The Islanders faced a Panthers team Tuesday night that was coming off a loss to the Rangers the night before, a team that was 1-6-1 in its last eight and in danger of falling out of the Eastern Conference playoff picture.

It was the sort of game and sort of team the Islanders have dominated this season. But a 4-2 loss that featured a host of giveaways and missed opportunities left the Islanders with their third three-game losing streak of the season at a lousy time.

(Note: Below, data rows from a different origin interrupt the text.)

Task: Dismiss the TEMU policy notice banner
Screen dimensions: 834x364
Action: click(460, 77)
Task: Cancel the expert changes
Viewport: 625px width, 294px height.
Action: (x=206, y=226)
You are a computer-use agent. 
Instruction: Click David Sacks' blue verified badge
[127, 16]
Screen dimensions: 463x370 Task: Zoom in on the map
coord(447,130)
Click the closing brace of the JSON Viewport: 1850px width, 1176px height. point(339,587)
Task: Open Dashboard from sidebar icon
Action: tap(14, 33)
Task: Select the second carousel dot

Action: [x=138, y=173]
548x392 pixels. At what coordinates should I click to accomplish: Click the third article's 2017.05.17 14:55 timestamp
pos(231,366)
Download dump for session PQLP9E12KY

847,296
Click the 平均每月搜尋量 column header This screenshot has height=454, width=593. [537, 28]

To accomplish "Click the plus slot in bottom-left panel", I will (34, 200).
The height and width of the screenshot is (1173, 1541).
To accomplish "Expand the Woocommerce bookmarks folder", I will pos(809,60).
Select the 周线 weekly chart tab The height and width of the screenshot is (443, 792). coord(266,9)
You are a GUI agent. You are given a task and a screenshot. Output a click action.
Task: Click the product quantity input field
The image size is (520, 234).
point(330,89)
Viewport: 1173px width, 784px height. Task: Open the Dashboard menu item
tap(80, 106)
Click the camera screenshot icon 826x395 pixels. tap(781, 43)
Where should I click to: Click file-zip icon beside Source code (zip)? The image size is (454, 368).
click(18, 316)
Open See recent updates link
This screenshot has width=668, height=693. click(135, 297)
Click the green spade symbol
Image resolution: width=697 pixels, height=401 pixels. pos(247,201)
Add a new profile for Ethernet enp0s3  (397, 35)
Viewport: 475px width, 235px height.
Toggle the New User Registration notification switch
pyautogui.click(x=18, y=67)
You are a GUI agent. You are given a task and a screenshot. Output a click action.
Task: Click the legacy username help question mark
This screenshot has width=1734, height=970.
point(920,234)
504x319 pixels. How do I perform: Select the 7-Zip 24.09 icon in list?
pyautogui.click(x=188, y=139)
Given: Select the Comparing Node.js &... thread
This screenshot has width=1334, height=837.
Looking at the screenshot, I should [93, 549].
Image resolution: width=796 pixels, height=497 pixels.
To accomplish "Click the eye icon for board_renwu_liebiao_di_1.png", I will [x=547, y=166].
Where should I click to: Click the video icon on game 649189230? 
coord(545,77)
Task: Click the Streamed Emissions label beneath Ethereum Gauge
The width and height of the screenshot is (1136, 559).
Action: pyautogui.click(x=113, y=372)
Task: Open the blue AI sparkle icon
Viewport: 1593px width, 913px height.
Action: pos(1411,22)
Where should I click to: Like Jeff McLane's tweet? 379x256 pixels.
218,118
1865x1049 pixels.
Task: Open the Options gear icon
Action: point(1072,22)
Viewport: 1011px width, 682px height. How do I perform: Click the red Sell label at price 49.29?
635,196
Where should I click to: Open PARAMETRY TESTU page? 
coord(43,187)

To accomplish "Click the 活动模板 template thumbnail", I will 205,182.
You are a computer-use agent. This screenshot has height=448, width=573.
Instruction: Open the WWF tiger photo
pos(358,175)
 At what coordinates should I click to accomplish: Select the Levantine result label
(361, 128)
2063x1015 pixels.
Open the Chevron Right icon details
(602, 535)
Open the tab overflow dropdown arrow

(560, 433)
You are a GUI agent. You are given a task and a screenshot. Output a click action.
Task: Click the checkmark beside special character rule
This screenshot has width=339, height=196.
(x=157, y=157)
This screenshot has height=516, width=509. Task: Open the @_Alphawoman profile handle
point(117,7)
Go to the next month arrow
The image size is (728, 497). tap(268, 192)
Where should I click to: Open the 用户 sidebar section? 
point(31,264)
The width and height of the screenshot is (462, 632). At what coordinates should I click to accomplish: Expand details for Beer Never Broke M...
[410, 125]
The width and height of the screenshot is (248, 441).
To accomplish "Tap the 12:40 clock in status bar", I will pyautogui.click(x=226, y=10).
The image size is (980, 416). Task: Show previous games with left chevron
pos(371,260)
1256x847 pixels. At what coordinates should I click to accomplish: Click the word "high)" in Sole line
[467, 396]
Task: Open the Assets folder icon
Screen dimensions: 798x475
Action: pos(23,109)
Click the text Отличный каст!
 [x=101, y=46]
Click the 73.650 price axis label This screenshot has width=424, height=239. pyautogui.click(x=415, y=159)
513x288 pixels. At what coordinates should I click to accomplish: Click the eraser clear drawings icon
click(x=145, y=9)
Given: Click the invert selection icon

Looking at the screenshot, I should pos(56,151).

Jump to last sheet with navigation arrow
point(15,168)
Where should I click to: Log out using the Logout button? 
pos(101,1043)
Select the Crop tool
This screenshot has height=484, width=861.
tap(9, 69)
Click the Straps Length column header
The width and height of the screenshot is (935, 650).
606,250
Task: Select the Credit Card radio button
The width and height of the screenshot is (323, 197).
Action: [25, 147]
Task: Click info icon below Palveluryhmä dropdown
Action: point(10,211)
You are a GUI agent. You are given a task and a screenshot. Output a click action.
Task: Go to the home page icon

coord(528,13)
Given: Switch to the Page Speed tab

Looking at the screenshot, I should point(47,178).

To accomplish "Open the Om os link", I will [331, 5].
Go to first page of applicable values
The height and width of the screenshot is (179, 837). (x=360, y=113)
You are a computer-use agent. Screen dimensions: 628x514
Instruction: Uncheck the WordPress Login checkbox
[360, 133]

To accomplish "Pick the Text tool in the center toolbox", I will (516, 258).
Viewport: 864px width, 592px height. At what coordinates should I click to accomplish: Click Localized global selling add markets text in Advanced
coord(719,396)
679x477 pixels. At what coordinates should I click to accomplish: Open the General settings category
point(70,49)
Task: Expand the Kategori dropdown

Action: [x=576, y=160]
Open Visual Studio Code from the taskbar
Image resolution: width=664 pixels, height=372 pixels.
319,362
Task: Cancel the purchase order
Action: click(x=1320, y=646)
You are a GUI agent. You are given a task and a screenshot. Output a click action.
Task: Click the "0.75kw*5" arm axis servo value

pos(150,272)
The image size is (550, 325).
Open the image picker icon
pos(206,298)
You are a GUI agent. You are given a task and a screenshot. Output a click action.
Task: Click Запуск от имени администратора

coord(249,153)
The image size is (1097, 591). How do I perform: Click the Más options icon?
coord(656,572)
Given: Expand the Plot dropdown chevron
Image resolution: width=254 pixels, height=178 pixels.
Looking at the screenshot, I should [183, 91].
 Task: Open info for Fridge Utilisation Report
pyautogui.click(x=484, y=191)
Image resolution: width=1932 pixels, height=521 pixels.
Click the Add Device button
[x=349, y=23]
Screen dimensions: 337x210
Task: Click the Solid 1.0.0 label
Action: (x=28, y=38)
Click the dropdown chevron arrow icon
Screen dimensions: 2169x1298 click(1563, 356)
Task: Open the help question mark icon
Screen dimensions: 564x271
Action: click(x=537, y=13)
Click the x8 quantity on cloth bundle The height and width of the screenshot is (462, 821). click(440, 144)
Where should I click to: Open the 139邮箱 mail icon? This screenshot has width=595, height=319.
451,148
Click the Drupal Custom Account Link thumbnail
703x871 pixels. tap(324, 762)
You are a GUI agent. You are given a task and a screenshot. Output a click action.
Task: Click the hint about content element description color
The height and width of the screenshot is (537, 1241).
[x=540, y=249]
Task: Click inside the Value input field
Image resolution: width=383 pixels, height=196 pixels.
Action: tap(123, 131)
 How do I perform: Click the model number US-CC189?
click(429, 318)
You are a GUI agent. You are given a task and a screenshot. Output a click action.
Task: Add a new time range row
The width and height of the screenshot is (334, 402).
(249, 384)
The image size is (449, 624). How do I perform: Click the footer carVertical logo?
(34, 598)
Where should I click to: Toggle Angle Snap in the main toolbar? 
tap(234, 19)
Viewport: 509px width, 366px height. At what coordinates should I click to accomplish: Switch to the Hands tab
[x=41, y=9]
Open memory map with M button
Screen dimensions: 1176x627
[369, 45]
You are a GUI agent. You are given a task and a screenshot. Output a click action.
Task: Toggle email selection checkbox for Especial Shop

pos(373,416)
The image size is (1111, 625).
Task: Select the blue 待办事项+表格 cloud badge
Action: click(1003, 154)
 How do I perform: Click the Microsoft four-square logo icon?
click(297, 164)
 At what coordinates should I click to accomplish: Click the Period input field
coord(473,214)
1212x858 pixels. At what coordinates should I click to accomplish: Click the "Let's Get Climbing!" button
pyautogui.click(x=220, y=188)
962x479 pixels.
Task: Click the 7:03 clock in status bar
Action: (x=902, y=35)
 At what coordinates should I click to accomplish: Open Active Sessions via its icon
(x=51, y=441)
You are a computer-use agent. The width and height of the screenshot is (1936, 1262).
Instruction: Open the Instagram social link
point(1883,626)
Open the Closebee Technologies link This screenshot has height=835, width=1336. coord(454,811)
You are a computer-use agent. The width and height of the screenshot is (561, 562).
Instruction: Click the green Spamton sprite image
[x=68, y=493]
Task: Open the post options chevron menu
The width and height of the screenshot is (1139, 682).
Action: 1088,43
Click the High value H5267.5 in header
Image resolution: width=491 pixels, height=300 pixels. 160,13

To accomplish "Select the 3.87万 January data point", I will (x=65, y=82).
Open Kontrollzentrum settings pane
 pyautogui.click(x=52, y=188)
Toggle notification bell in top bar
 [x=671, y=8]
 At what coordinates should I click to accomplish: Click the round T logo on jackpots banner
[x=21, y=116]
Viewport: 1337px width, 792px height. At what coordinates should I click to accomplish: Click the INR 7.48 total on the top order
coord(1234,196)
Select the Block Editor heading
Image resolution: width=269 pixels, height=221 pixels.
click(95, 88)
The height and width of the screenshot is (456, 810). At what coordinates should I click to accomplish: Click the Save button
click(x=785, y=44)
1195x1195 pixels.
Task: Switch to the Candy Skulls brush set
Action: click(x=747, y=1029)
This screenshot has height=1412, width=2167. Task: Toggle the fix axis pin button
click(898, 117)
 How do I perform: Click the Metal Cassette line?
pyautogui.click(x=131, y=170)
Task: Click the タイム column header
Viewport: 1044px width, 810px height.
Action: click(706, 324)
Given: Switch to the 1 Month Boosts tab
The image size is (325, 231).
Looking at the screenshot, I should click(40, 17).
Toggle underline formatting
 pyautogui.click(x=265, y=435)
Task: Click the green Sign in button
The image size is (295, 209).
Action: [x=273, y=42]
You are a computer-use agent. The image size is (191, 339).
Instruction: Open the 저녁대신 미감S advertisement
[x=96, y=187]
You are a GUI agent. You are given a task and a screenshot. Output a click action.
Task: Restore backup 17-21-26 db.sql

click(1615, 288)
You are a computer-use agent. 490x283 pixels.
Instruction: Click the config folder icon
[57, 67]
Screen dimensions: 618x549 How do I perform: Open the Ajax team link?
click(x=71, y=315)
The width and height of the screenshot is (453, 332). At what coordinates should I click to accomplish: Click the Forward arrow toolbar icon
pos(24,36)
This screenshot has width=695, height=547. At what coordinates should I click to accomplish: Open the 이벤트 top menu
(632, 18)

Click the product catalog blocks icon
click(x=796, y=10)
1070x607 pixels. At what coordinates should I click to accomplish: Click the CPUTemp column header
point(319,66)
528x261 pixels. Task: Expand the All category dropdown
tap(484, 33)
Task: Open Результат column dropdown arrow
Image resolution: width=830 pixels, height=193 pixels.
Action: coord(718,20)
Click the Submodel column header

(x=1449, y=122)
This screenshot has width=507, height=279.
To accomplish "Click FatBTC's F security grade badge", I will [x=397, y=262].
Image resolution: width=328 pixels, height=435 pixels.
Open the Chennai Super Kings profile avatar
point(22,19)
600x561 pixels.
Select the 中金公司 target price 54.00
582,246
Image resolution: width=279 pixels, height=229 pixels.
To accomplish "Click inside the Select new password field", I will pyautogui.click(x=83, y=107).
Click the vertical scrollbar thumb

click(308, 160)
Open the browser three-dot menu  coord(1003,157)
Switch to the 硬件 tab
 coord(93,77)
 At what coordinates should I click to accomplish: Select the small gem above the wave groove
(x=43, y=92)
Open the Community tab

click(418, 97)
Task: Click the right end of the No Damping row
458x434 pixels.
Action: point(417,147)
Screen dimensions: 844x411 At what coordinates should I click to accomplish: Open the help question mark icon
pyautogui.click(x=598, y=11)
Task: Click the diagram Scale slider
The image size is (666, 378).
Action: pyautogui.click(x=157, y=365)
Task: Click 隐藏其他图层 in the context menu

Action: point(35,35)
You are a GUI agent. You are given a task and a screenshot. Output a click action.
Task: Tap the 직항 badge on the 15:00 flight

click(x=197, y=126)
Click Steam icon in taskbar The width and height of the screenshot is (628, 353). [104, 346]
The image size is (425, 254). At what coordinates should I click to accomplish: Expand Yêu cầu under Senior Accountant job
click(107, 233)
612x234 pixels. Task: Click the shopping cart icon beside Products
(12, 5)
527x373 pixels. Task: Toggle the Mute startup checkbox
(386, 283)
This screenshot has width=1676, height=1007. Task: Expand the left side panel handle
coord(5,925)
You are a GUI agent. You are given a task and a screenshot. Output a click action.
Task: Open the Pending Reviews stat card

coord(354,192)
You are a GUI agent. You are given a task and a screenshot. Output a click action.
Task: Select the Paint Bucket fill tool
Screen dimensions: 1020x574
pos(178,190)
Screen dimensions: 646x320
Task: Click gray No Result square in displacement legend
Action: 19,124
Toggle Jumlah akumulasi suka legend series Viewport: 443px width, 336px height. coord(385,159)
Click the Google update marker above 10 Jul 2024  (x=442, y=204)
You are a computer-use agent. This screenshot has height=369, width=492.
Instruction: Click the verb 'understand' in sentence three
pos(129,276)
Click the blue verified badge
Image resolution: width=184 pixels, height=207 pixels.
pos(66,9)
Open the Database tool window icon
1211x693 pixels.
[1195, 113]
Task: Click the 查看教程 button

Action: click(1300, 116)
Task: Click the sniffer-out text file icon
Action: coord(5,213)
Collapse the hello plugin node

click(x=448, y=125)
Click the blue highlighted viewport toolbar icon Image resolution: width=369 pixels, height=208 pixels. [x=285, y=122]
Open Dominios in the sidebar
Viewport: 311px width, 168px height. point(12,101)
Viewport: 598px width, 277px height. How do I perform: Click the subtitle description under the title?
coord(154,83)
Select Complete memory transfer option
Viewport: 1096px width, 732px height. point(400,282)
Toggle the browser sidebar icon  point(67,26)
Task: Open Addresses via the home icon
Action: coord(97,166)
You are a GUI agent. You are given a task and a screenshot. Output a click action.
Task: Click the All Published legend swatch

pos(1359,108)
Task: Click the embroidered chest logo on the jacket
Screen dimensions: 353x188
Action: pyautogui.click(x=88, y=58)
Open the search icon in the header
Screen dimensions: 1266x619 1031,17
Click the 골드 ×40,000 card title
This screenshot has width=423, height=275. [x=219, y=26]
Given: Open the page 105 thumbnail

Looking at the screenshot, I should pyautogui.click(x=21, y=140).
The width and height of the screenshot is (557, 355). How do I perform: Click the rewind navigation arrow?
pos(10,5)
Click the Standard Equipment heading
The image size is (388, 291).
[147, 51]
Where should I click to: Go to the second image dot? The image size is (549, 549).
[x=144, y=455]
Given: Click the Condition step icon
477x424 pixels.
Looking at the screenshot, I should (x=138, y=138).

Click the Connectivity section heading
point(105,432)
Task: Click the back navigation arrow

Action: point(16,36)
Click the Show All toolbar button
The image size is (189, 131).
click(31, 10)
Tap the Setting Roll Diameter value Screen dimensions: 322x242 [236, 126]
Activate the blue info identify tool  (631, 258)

With 14 games over the next 24 days, the Islanders needed to bank Tuesday night's two points.

Instead, they are left wondering if Kyle Okposo's prolonged absence and the penalty-kill's profoundly poor performance make this losing streak different from the others this season.

"They did a good job getting it deep, getting extended zone time on us, forcing mistakes," Frans Nielsen said. "They took our game to us, basically."

Anders Lee made the most of his first game on the top line, scoring twice, including a trademark deflection past Al Montoya on the power play to tie the score at 2 after two periods.

The Islanders killed off a power play that bridged the end of the second and the beginning of the third, but had to try and kill another one just 2:01 into the third when Lubomir Visnovsky's giveaway led to a good scoring chance and a high-sticking call on Cal Clutterbuck.

Then came a familiar sight from any of the past seven games: The Panthers won the faceoff to start the power play, worked the puck around for a Nick Bjugstad shot that Jaroslav Halak stopped and the rebound went right out to an untouched Jimmy Hayes, who jammed in his second of the game at 2:10 for the eventual winner.

Montoya made 32 saves against his former team, but he left a host of juicy rebounds that the Isles could not convert. They have totaled five goals in the three straight defeats, another reminder of how much the Islanders miss Okposo, who is out another four to six weeks.

"You've got to find a way to score," Jack Capuano said. "Certain guys are just passing chances up. I don't get it."

The penalty-kill has allowed goals on 10 of the last 19 times it faced a power play, leaving the Islanders with a league-worst 72.7-percent success rate. On the heels of last season's 29th rank on the penalty- kill with a few different players and a different assistant coach, Greg Cronin, in charge, the consistency is baffling.

"If we were at the top of the league on the PK, we'd probably have about six losses total this season," Johnny Boychuk said. "You can say it's partly luck, but at the end of the day you can't be that unlucky. You have to be better."

The Islanders embark on a three-game road trip that starts in Philadelphia on Thursday; Tuesday night's defeat marks the first time all season the Islanders lost consecutive games at Nassau Coliseum.

It also dropped the Islanders to 11-2-1 against Eastern Conference teams outside the playoff picture and to 9-1-0 against teams coming off a game the night before.

"We need to play with more confidence, we lost lots of pucks tonight, me most of all," said Visnovsky, who had an ugly night. "This is not our hockey."